In my next post I will be discussing my battle with scoliosis and how that and my cerebral palsy intersect.

Before I finish this post, I must talk about my friend, Emily. Emily and I were swim teammates during high school. We swam on the junior varsity team and shared a swim lane. I spent countless hours with her and quietly learned from her. Emily battled cystic fibrosis, which is a lung disorder, all her life. She couldn’t finish all our swim set and drills all the time but, she kept going. Emily missed a lot of school, practices and meets because of her illness and she didn’t let that stop her. She was a very optimistic and determined person. I looked up to Emily because I could relate with her because of the cerebral palsy and my seizures. At times, it all would be too much for me and I just wanted to quit. Whenever I had these thoughts, I would just look over at Emily and see her still persevering, so I persevered as well. After Emily graduated, I would still think of her when I started to have those thoughts. Before every race and meet, I would think of her for inspiration. She inspired me to make varsity.

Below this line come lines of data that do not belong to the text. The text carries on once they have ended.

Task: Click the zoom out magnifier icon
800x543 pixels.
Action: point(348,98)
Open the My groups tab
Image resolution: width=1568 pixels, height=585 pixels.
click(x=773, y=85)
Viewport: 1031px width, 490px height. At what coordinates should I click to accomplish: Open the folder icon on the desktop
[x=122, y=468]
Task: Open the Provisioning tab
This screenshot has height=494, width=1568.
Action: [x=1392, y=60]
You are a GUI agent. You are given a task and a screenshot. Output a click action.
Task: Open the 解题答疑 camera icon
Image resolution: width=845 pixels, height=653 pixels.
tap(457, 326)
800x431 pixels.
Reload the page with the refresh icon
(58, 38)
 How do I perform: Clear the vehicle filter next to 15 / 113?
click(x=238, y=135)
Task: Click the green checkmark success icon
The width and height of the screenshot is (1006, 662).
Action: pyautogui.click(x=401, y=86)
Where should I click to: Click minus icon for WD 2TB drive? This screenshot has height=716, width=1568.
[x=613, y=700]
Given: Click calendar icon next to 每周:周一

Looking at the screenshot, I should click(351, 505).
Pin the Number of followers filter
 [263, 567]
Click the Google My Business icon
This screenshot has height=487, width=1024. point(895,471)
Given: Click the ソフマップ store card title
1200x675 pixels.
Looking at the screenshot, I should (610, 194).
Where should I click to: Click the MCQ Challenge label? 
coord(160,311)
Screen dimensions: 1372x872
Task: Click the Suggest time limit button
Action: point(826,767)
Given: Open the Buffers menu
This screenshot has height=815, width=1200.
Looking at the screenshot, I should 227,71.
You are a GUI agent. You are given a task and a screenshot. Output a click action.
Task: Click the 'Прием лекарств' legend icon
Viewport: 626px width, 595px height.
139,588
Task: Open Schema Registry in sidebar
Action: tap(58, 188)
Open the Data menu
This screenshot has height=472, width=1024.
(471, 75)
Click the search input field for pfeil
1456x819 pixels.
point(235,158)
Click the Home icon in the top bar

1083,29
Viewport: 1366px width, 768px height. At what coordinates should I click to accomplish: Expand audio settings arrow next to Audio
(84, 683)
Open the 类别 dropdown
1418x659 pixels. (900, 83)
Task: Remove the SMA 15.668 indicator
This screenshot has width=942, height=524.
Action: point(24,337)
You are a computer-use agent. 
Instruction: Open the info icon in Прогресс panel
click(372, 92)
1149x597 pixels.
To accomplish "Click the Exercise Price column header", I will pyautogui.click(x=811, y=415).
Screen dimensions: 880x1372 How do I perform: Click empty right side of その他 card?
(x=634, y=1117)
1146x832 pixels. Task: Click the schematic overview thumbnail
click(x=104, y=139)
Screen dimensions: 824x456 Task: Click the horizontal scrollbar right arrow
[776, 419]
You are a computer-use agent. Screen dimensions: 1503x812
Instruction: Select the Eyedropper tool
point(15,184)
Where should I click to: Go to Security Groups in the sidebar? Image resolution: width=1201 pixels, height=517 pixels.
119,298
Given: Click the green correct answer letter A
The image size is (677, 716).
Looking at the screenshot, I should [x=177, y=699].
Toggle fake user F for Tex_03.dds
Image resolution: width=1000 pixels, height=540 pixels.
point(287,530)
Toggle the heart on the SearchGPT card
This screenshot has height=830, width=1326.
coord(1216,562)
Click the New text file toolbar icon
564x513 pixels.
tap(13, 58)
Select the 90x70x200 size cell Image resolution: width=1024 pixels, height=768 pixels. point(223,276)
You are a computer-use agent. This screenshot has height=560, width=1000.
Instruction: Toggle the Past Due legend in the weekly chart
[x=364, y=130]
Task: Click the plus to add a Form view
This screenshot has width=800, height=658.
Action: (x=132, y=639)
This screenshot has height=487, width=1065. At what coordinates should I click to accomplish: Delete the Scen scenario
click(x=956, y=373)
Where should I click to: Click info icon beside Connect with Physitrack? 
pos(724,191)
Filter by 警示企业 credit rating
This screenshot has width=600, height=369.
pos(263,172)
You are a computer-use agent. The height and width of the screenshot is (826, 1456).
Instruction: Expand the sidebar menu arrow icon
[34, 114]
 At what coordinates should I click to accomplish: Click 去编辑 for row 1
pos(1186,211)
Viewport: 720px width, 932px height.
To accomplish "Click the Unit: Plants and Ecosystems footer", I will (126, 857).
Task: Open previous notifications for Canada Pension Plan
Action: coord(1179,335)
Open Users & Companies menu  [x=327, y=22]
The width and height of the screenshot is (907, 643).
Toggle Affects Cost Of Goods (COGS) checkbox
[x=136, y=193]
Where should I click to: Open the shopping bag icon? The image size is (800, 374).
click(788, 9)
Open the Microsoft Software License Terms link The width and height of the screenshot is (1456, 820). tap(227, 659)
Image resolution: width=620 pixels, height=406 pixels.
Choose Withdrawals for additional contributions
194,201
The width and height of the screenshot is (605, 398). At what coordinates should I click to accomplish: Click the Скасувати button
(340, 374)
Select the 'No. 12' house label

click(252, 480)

After three years of not making it, I made it my senior year. I credit God and Emily for it. When I found out about her passing, I was deeply hurt, so much that I cried in the middle of a restaurant. What hurt the most was I was going to see her in a week at her fundraiser. We were gonna raise money for her double lung transplant. There, I was going to donate and tell her what she meant to me. Now, I will have to wait until I see her again.
Until next time, angel!

DRG